It's starting to look more and more like the rally, which kicked off at the end of October, is set to continue into 2024. While stocks softened a little last week, the benchmark S&P 500 index is already ticking back to last month's high, with investor expectations now set on seeing it tag a fresh all-time high in the very near future.
With inflation continuing to look tamed and prospects of rate cuts from the Fed improving, there's definitely a risk-on atmosphere in the air. However, for all that, not all stocks are rallying right now. In fact, many companies are in the midst of a massive divergence from the broader market, and many have extreme Relative Strength Index (RSI) readings.
The RSI is a widely used technical measure of how overbought or oversold a stock is. It considers the previous 14 days of trading and spits out a number between 0-100. Anything below 30 suggests the stock is oversold and due a bounce, while anything over 70 is the opposite and points to a stock being overbought and due a pullback.
Given how strong equities are trading in general, with the S&P 500 continuing to rally hard this week, stocks with low RSIs should be of particular interest right now. Here are three worth considering for an imminent bounce.
First up is AAR, an Illinois-based aviation business. Right up to the week before Christmas, it was going well for them. The rally that had been underway since 2020 was well intact and set to power AAR stock forward into the new year. But then two bad things happened almost at once. They posted a bad revenue miss for their fiscal Q2 earnings and, at the same time, announced plans to acquire Triumph Group, Inc NYSE: TGI for $725 million in cash.
Wall Street was not impressed by either, and AAR shares have hardly stopped selling since. At the lowest point last week, the stock was down a full 25%. Because of that vicious selloff, the stock's RSI plunged below 30. While the earnings miss and acquisition news were obviously two unwanted jolts to investors, it feels like a bit of an overreaction.

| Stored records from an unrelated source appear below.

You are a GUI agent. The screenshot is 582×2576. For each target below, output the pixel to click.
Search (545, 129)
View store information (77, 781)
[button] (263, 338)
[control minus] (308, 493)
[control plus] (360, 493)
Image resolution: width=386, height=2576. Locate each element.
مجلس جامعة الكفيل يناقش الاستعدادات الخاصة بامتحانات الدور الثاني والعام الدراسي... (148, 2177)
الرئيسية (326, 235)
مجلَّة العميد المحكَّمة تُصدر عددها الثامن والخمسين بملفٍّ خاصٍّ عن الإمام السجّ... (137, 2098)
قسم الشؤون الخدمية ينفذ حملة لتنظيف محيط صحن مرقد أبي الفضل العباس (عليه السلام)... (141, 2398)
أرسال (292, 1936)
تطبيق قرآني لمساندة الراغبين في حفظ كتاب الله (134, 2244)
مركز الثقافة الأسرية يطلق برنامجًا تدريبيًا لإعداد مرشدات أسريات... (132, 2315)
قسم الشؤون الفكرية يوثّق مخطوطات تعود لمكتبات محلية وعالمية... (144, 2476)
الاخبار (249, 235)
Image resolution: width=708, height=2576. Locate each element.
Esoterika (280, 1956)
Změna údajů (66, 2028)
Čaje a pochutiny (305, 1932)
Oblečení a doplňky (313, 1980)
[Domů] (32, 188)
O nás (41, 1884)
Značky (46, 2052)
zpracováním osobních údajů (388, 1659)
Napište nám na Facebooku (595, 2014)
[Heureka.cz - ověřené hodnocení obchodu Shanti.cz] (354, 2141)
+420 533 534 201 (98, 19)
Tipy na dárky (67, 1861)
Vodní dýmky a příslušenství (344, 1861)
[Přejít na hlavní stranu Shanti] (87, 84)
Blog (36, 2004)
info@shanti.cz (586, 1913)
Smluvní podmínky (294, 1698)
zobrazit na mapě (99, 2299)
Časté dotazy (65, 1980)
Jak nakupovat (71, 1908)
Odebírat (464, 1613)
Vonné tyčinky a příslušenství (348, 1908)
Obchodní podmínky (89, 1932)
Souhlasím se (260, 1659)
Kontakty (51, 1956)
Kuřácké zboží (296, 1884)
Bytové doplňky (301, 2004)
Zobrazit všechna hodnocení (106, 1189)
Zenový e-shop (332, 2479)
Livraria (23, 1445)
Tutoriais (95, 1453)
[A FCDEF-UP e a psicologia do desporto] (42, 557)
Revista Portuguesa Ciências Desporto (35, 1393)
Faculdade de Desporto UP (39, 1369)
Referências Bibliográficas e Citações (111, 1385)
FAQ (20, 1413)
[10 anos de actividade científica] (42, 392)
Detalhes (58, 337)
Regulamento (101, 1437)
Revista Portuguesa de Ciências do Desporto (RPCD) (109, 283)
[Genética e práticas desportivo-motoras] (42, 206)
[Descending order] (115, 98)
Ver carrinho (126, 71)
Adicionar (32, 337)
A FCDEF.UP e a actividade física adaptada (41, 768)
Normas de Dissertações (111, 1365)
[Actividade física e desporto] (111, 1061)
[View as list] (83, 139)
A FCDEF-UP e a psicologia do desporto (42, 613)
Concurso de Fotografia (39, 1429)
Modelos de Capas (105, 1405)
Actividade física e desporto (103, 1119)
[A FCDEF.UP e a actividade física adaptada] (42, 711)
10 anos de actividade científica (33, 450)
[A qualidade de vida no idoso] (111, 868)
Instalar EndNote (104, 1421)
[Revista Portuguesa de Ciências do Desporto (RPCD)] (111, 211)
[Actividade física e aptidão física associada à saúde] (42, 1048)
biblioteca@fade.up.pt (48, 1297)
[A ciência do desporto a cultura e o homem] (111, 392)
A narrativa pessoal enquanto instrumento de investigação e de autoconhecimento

Already, we've seen shares being snapped up off their lows, and with an RSI that's still just above 20, we're almost certainly going to see that bounce continue into next week.
Next up is Grand Canyon Education, Inc., which, like ARR, was enjoying a multi-month rally right up to Christmas week. But a 15% drop in the weeks since has both put the brakes on that and sent the stock's RSI down to 26.
The catalysts for the drop were the news that the Federal Trade Commission is suing the company and that the Veterans Administration has ordered another risk-based audit into the company, just eight months after it failed the last one.
This obviously isn't a stock to be thinking about for the long term just yet, but the good news for those of us on the sidelines is that it's starting to look like a short-term low might be in. After a couple of big red days, the trading range has tightened considerably, and shares are starting to consolidate around the $123 mark. If they can finish up on Wednesday, then there's every reason to think the bounce will continue into and through the weekend.
The last mid-cap stock on our list is the outlier, mostly because it's been in a downtrend for some time now rather than having recently been at highs. MPW is a real estate investment trust (REIT) with a portfolio of over 400 properties, mostly hospitals.
MPW stock is down 85% over the past two years. Interestingly, anytime its RSI has fallen below 30, the stock has bounced back hard before turning south again. This was the case last September, August and March, with shares seeing a double-digit percentage gain each time.
Right now, MPW's RSI is 32 as the stock falls towards all-time lows, so investors should watch for it to continue falling and be ready to pounce for the short-term dead cat bounce.